Alan Bissett's story about Weaveworld
« Back to The Book That Changed My LifeWeaveworld is an epic adventure of the imagination. It begins with a carpet in which a world of rapture and enchantment is hiding; a world which comes to life, alerting the dark forces and beginning a desperate battle to preserve the last vestiges of magic which Humankind still has access to.
My Story
When I was 14, I started hanging about with a guy called Thomas Tobias (or ‘Toby’, as he was called, since everybody had a nickname), who is still my best mate to this day. We all used to gather around the stairs round the back of our mate Moonie’s house, having a laugh. At the time I was reading stuff aimed at what you’d now call Young Adults, sprightly novels about teen crushes. Being a hopeless romantic, Terry Edge’s Fanfare For a Teenage Warrior in Love was my favourite.
That was, until, Toby loaned me his copy of Clive Barker’s Weaveworld.

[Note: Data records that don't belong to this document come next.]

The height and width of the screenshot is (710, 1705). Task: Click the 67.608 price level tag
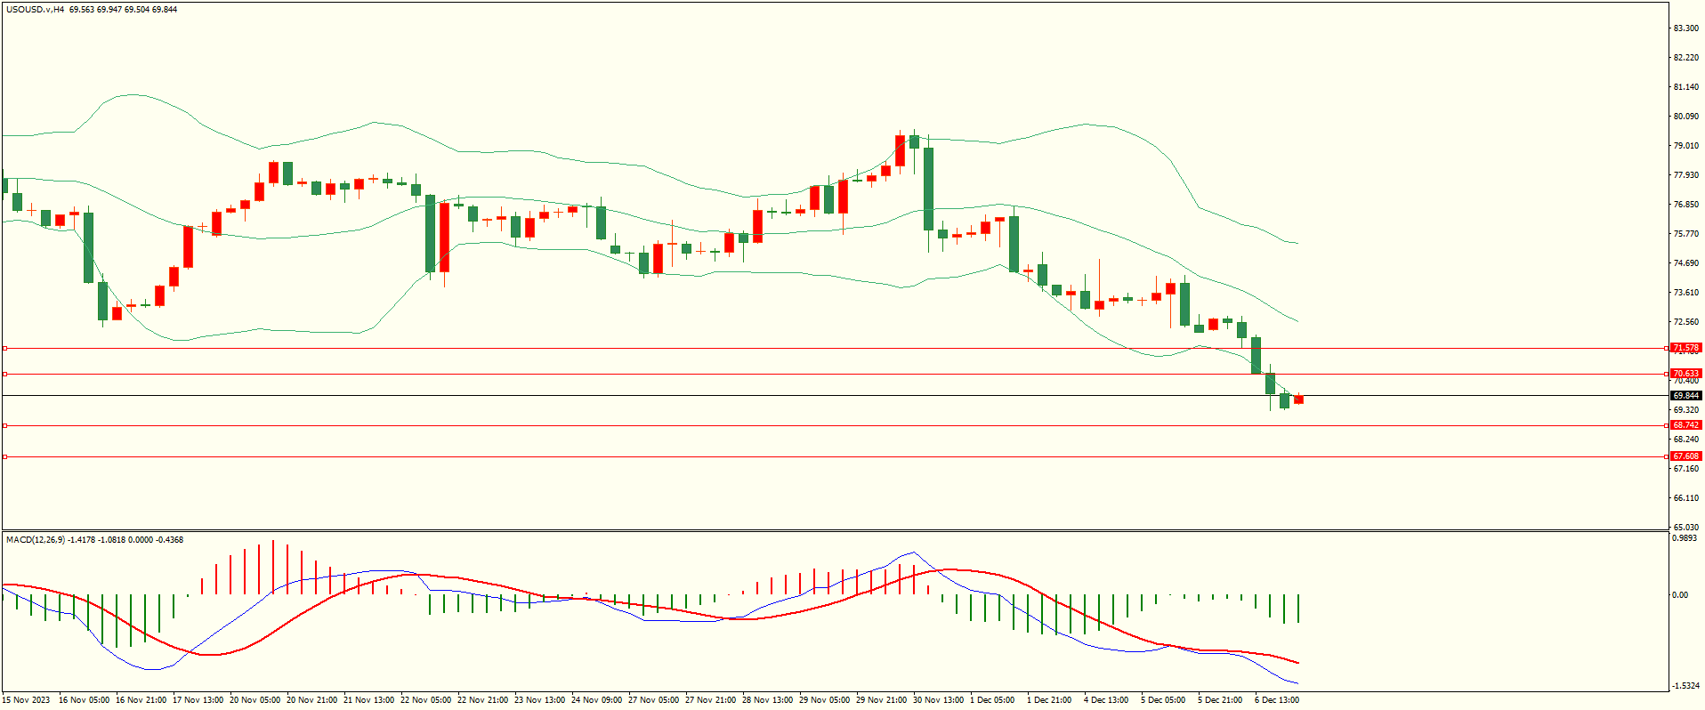[x=1685, y=456]
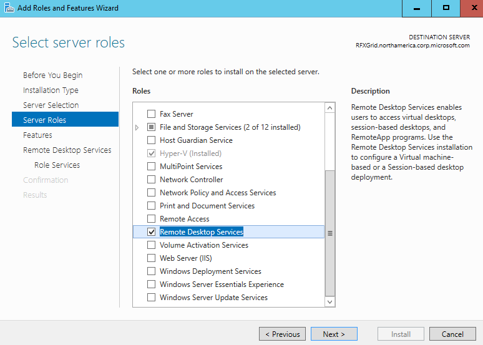Tick the Network Controller checkbox

coord(151,180)
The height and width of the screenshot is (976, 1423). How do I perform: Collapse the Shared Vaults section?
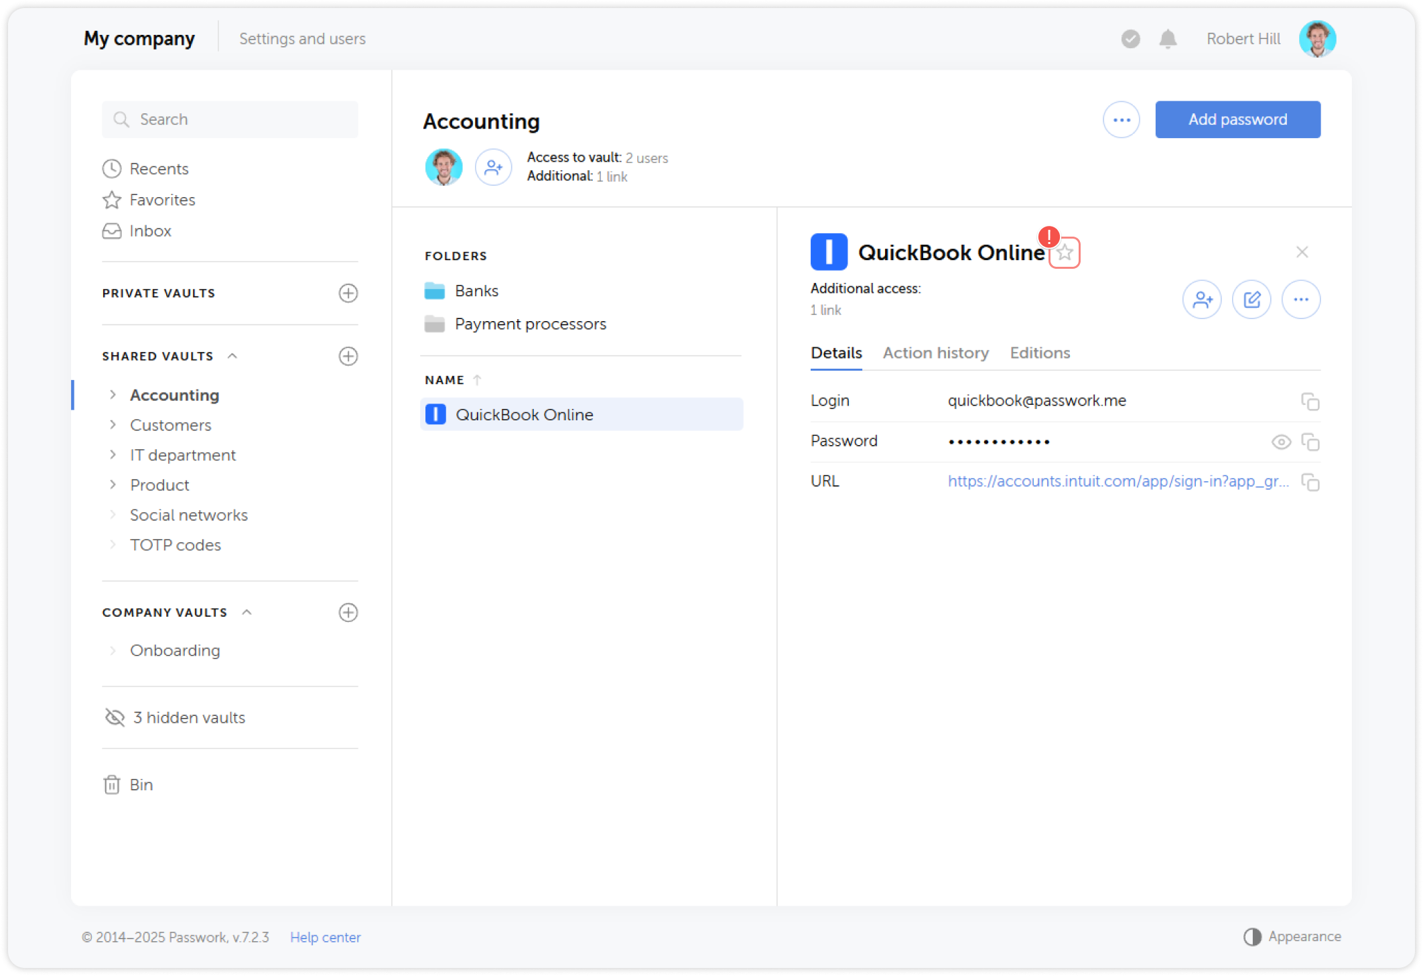click(x=232, y=356)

It was a novel about (it seems almost ridiculous to say it now!) a carpet into which a world had been woven, but it was created with such care and detail that the whole daft premise of it fell away, felt fresh and utterly convincing. Barker had come to Fantasy through the Horror genre, his classic film Hellraiser and Books of Blood stories. Barker’s take on that most misogynist of genres was particularly smart, politicised and subversive. And very, very gory. So Weaveworld was never going to be Terry Pratchett.

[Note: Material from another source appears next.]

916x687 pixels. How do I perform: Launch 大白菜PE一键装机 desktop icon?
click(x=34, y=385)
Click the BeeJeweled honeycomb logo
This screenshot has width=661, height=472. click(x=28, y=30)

At 600 pages, it was by far the longest book I’d ever read, replete with enough wonderment, creatures and colour to capture the child in me, enough big ideas to stimulate the emerging adolescent, and enough darkness and narrative complexity to satisfy the future adult. I suddenly saw the world in a whole new way. My head seemed to expand at the speed of light. I was energised by the book, and immediately read everything of Barker’s. Toby and I would sit up in his bedroom at night talking excitedly about our favourite characters, the coolest scenes. I still can’t experience Weaveworld without the smell of Lynx Java coming back. Soon, we both admitted we wanted to be writers, and swapped stories which were basic Barker rip-offs. Toby told me he thought my stories had potential though and that I should keep writing them. We dreamed about what it would be like to go into a bookshop and pick up a book with either of our names on it. My surname began with ‘B’. If I became a successful writer my books might go next to his! That was my motivation.

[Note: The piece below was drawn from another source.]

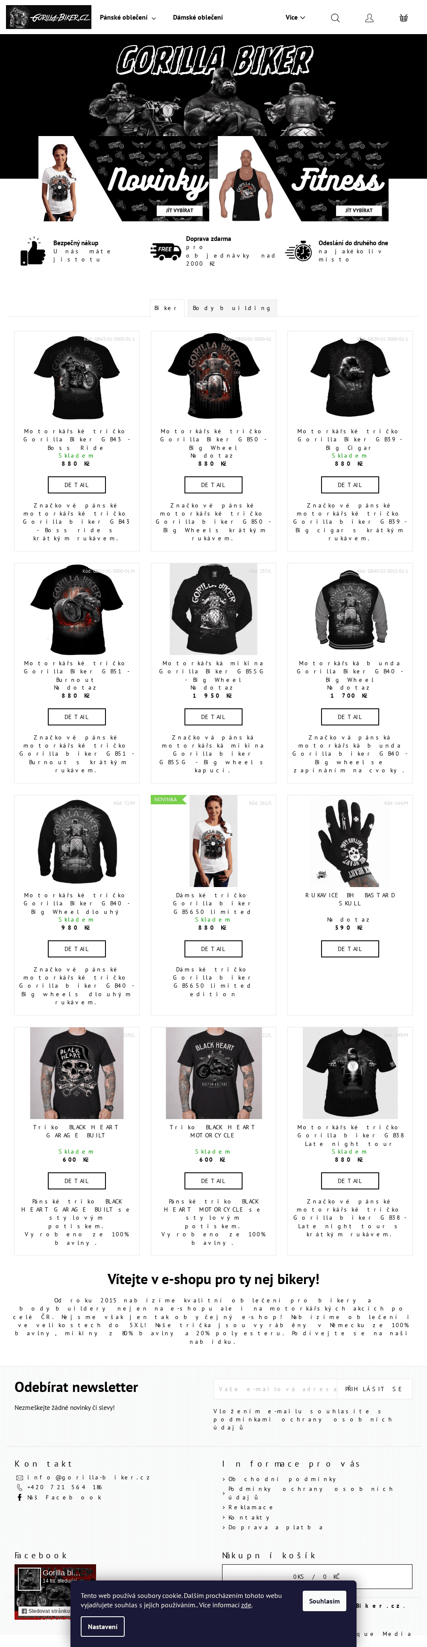Click JÍT VYBÍRAT on Fitness banner
Screen dimensions: 427x1647
[x=359, y=210]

Neither would I have gone to university without Barker. Finding Weaveworld invigorated my reading at just the age when young, working-class males begin to lose interest in books entirely. There was no going backwards then though. I moved quickly onto the writers Barker name-checked: Stephen King, Ray Bradbury, HP Lovecraft, MR James, EF Benson, Bram Stoker, JRR Tolkien, Edgar Allan Poe. After Poe, anything became possible. In fifth year of school, I attempted Moby Dick. Eager to pursue this journey, and to avoid getting a job doing manual labour, I left Falkirk and went to English at Stirling University. That’s when the fun really took off. It’s still taking off.
‘Nothing ever begins,’ as the last line of Weaveworld runs, ‘And this story, having no beginning, will have no end.’